Enthusiasm about the elections is also up among independents, both compared to last month and when comparing November 2018, before that year’s elections. A full 59 percent of independents pinned themselves at either a nine or 10 in the new results. Last month, it was 52 percent, and in 2018, it was 49 percent. Among overall registered voters, which brings those of all party affiliations into the same category, enthusiasm in the range in question was at 70 percent. For nearly three-fourths of overall voters to express a high level of interest in this year’s elections seems reflected in turnout numbers (although the overall level of interest apparently mirrors those seen last month and before the 2018 elections). In Georgia, turnout is surging well beyond 2018 levels seen during early voting, with hundreds of thousands more votes already cast — and, according to one political analytics firm, Democrats outperforming their share of the early vote seen at the same point before the election back in 2018.
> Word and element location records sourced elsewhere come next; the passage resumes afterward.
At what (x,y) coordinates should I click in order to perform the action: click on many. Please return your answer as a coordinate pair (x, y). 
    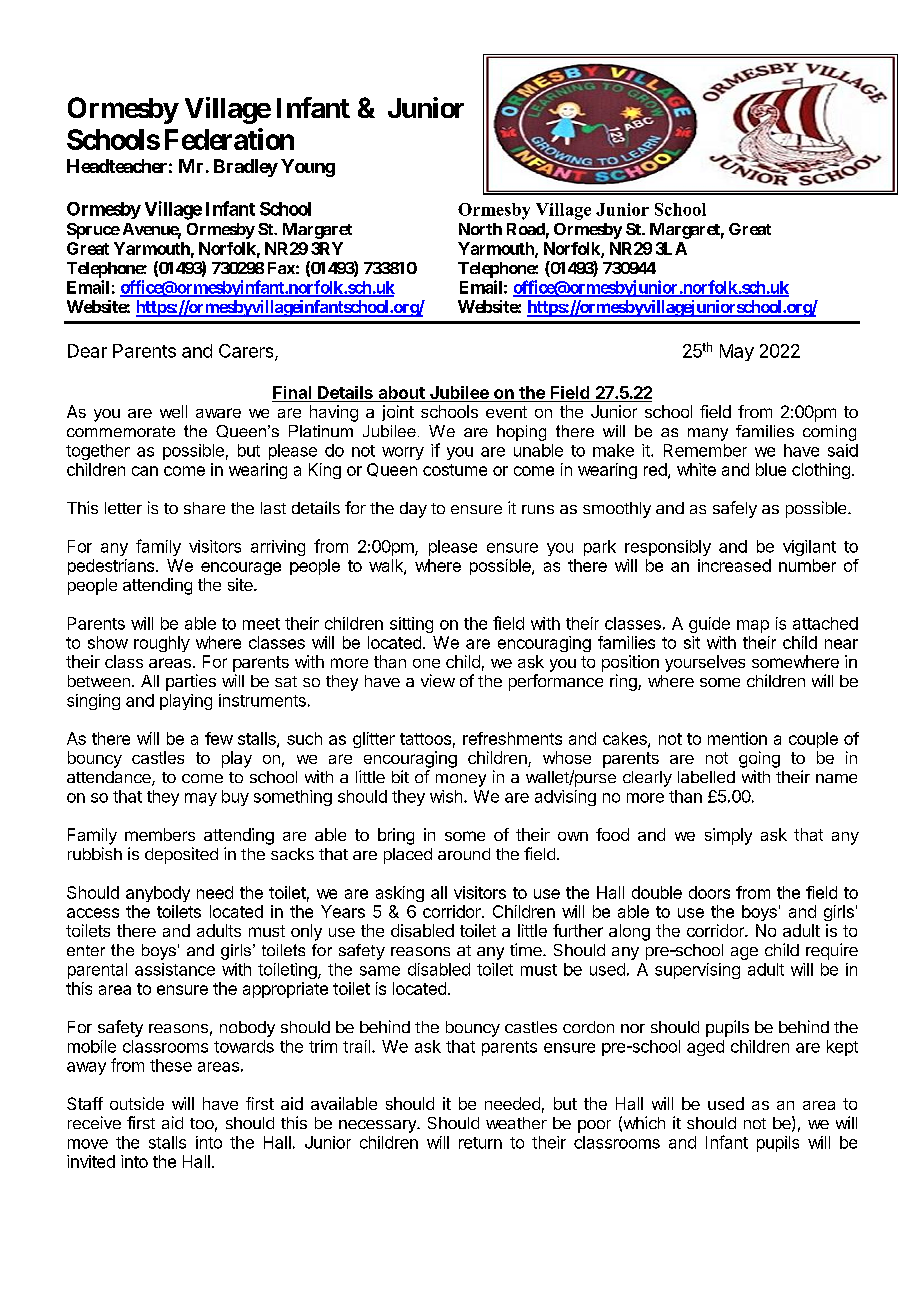
    Looking at the image, I should click on (708, 434).
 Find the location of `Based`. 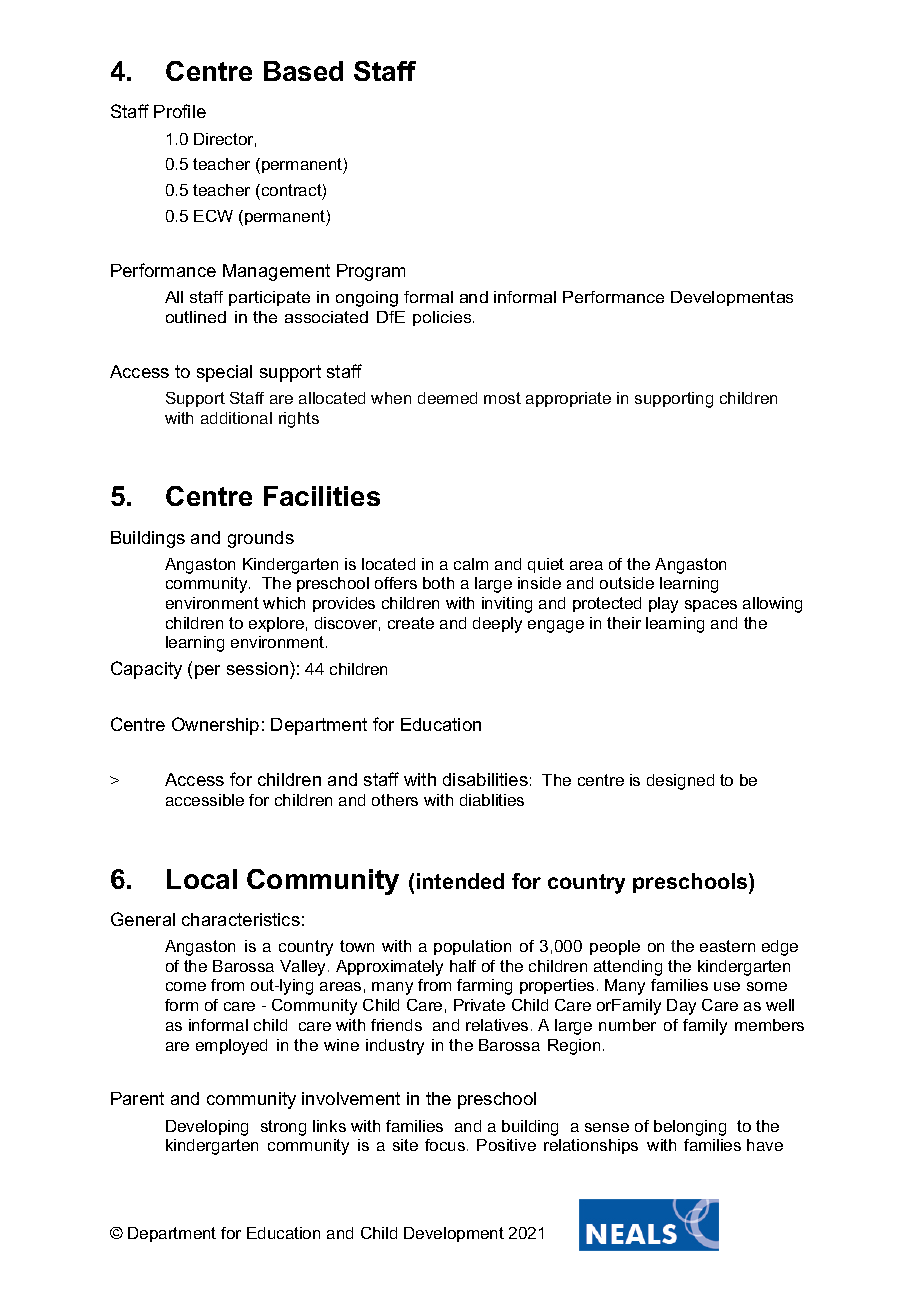

Based is located at coordinates (303, 71).
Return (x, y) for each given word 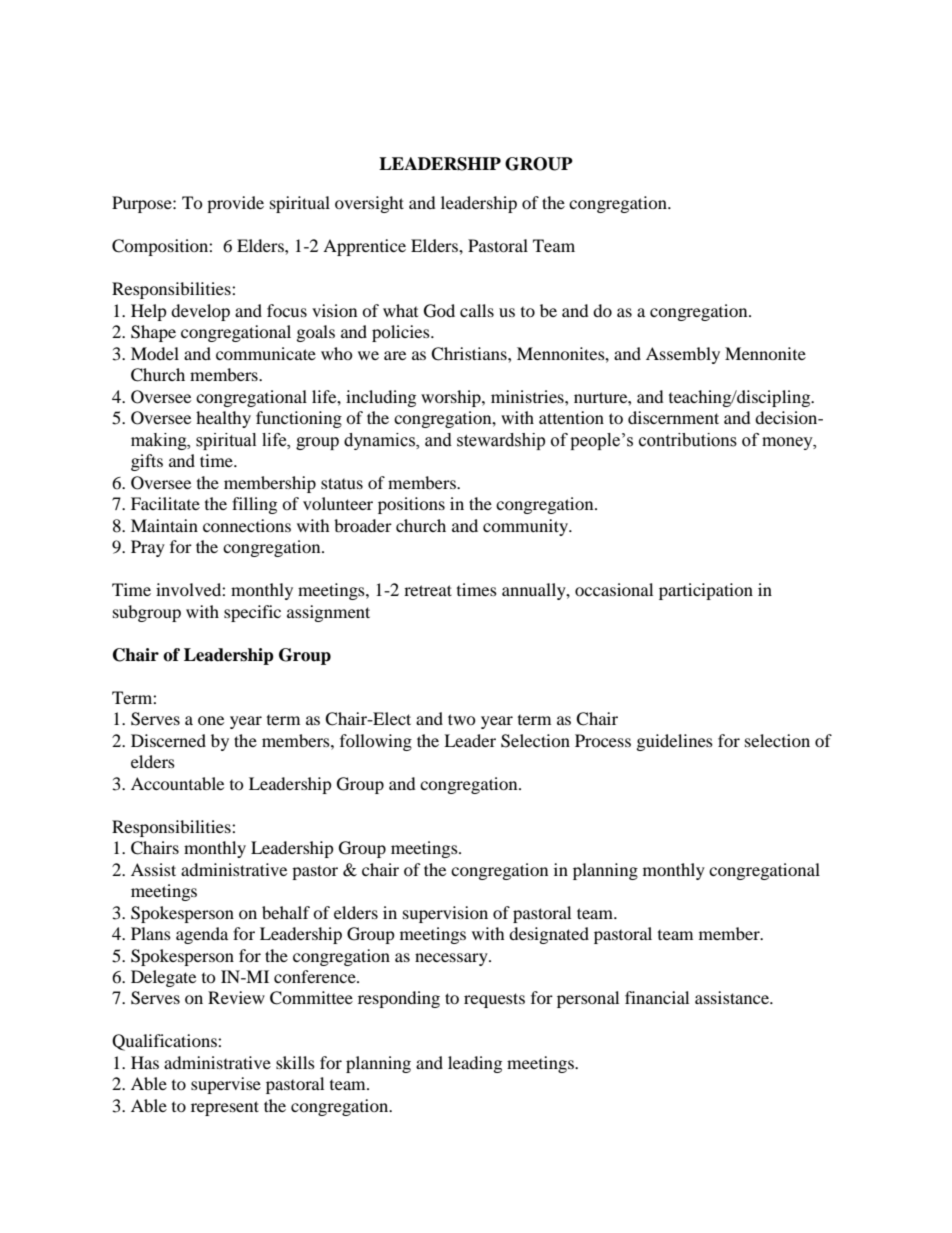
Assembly (683, 355)
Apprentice (364, 247)
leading (475, 1064)
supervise (226, 1085)
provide (235, 204)
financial (657, 997)
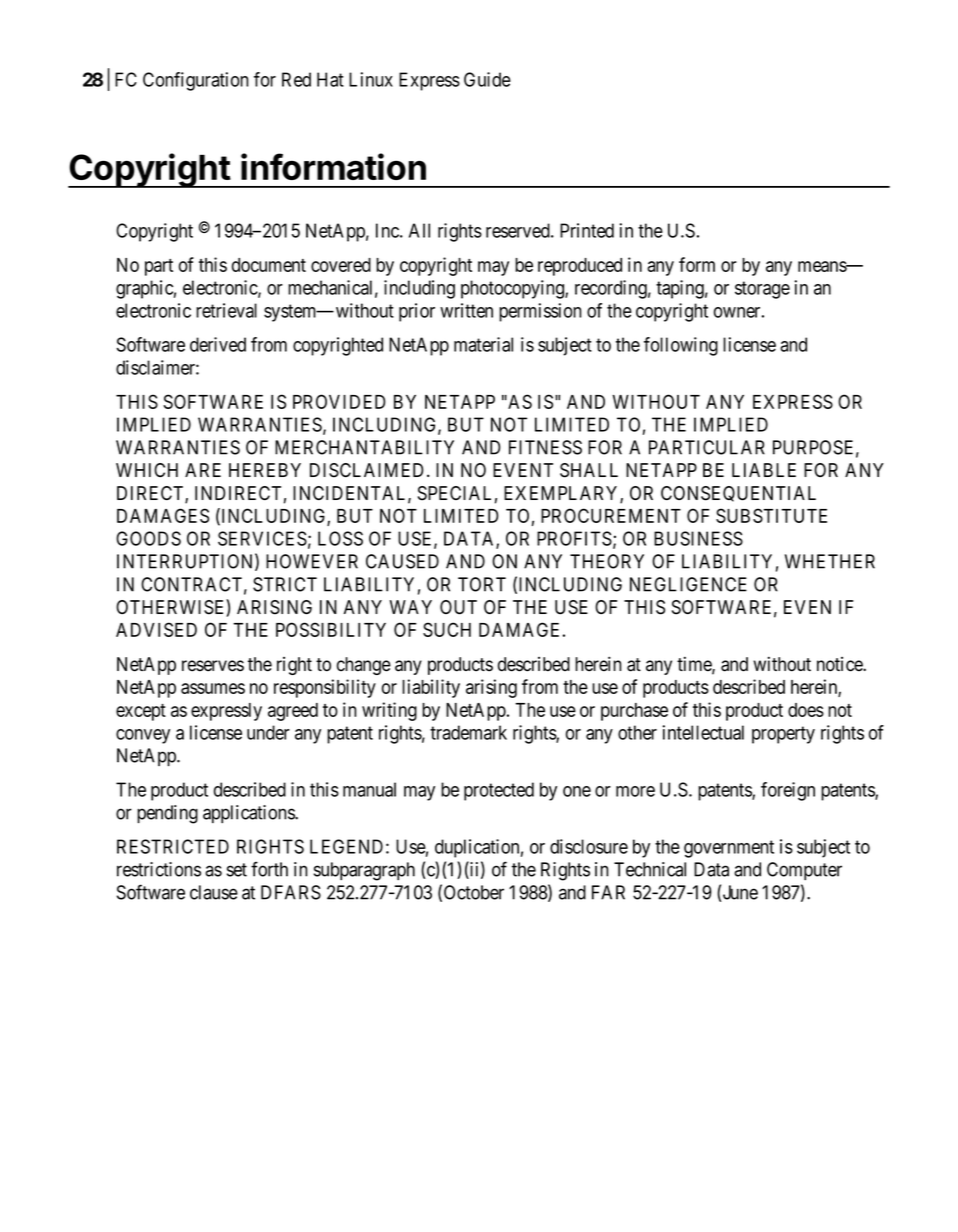 The image size is (958, 1232). I want to click on HEREBY, so click(265, 470).
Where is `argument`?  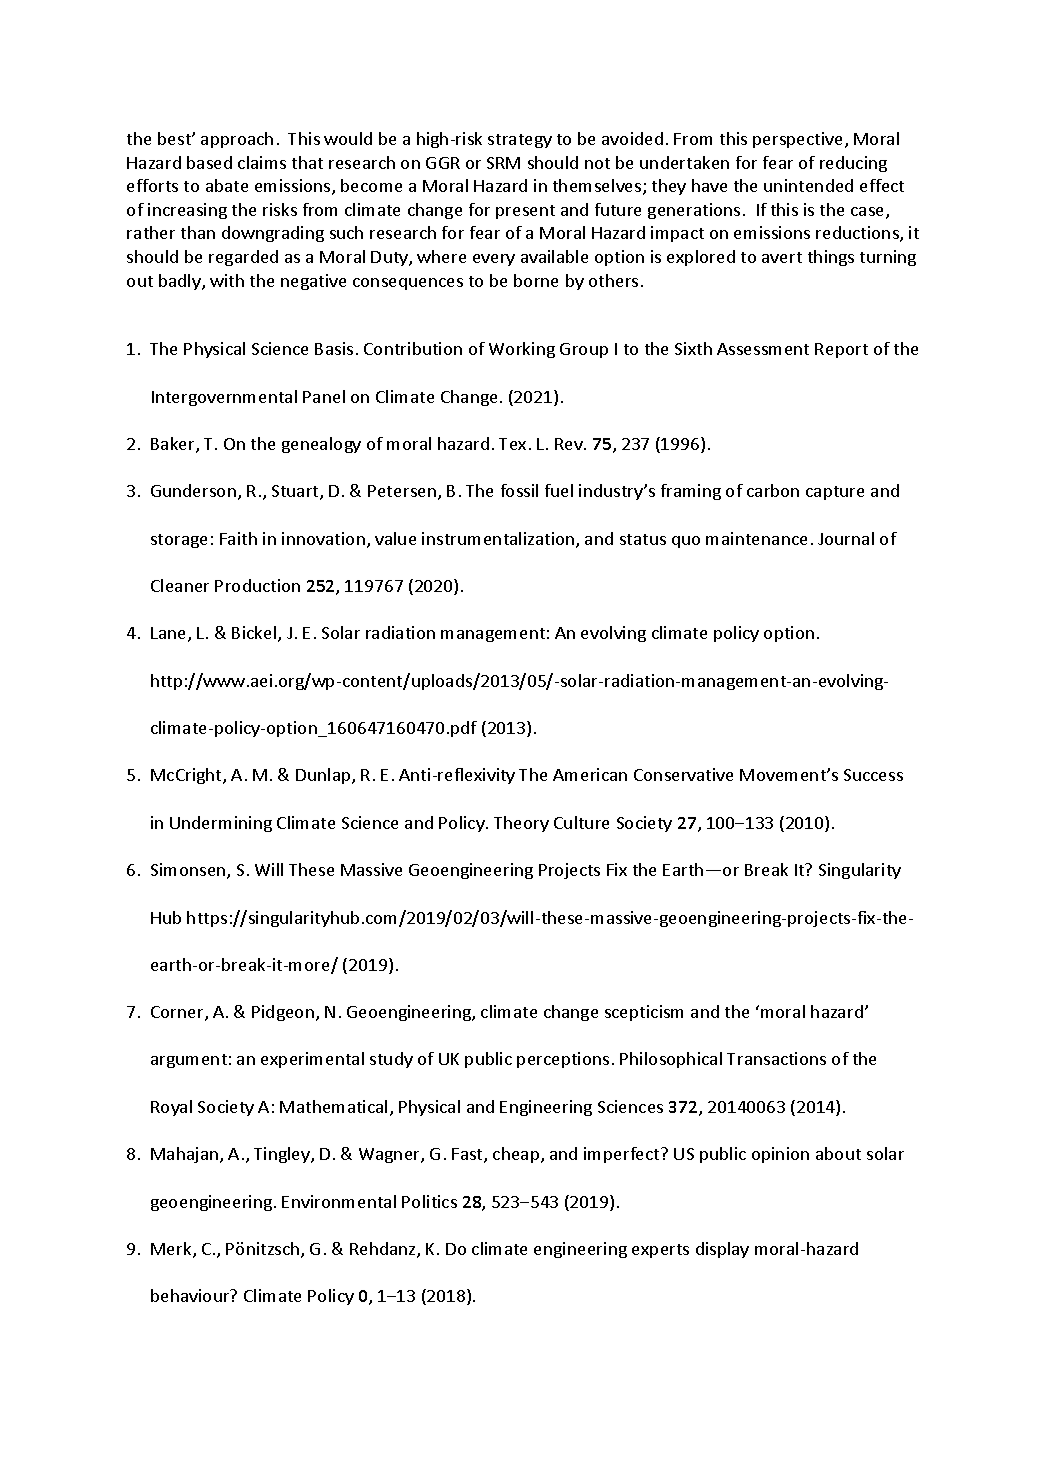 argument is located at coordinates (189, 1061).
Overall, the outcome of the race for control of Congress remains uncertain. Among likely voters, Republicans and Democrats were basically tied when voters were asked in the new NBC polling which party they’d rather see control Congress after the midterms. (It was the same among registered voters.) At FiveThirtyEight, an elections data and analysis site, their nearly final “deluxe” forecast for control of the Senate — an estimate in which expert input is a factor — shows the face-off as basically a toss-up. (Republicans are expected to do better in the House.) In Georgia, young voters (18-29) have already cast more ballots during this year’s early voting than they did during early voting in 2018 at this same pre-election point — and the jump is already bigger than the margin by which Biden won Georgia in 2020. Nobody knows what’ll happen — although the party with a more levelheaded plan for dealing with U.S. issues is obvious.